**PROBLEM TO WORK ON**. When the string "section" appears in a line of the records, show the whole line.

= = = = = = =

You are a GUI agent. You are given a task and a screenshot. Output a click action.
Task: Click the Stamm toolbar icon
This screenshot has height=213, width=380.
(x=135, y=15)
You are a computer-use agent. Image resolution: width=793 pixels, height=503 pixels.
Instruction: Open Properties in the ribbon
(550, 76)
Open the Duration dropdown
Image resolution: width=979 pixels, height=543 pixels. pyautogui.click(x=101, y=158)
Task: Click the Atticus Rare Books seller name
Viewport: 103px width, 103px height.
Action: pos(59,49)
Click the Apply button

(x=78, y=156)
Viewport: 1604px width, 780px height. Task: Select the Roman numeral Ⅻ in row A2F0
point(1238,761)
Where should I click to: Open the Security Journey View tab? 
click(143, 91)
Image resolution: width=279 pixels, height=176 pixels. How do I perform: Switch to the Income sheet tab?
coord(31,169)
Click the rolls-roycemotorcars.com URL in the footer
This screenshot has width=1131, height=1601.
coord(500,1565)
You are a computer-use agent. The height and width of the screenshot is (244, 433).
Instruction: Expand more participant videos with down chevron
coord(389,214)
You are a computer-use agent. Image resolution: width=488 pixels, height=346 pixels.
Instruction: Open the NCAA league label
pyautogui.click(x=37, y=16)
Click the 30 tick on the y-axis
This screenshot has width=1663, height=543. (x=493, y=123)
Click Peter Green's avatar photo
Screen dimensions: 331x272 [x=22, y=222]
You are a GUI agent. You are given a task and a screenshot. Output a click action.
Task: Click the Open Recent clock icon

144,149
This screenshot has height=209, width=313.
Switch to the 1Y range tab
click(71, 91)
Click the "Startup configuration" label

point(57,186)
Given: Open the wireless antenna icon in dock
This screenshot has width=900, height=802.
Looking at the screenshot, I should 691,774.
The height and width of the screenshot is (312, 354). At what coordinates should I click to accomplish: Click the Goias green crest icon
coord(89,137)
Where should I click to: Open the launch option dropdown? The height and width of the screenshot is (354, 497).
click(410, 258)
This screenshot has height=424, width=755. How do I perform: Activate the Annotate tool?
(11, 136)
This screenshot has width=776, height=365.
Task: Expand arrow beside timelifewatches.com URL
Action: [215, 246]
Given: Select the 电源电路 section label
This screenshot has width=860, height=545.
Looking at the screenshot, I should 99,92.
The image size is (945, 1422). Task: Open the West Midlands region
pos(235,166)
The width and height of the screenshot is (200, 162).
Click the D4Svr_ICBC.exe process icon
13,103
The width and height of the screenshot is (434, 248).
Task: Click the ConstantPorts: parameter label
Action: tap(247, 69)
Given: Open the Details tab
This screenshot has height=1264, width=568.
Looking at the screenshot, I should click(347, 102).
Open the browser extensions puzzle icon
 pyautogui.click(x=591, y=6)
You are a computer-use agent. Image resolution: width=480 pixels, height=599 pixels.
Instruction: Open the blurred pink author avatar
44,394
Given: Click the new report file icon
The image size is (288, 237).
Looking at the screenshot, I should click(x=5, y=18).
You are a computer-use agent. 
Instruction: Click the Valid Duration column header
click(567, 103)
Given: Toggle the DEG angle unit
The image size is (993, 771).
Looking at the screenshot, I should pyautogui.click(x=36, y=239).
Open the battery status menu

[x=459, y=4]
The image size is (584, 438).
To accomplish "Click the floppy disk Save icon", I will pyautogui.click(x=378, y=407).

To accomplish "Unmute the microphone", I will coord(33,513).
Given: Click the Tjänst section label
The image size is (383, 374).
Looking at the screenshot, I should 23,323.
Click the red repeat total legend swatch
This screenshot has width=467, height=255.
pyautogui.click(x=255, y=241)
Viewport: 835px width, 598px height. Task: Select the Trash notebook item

= = = = = = =

**ANSWER TO THE PROBLEM**.
Given: Select the 电源电路 section label
Given: Click the Tjänst section label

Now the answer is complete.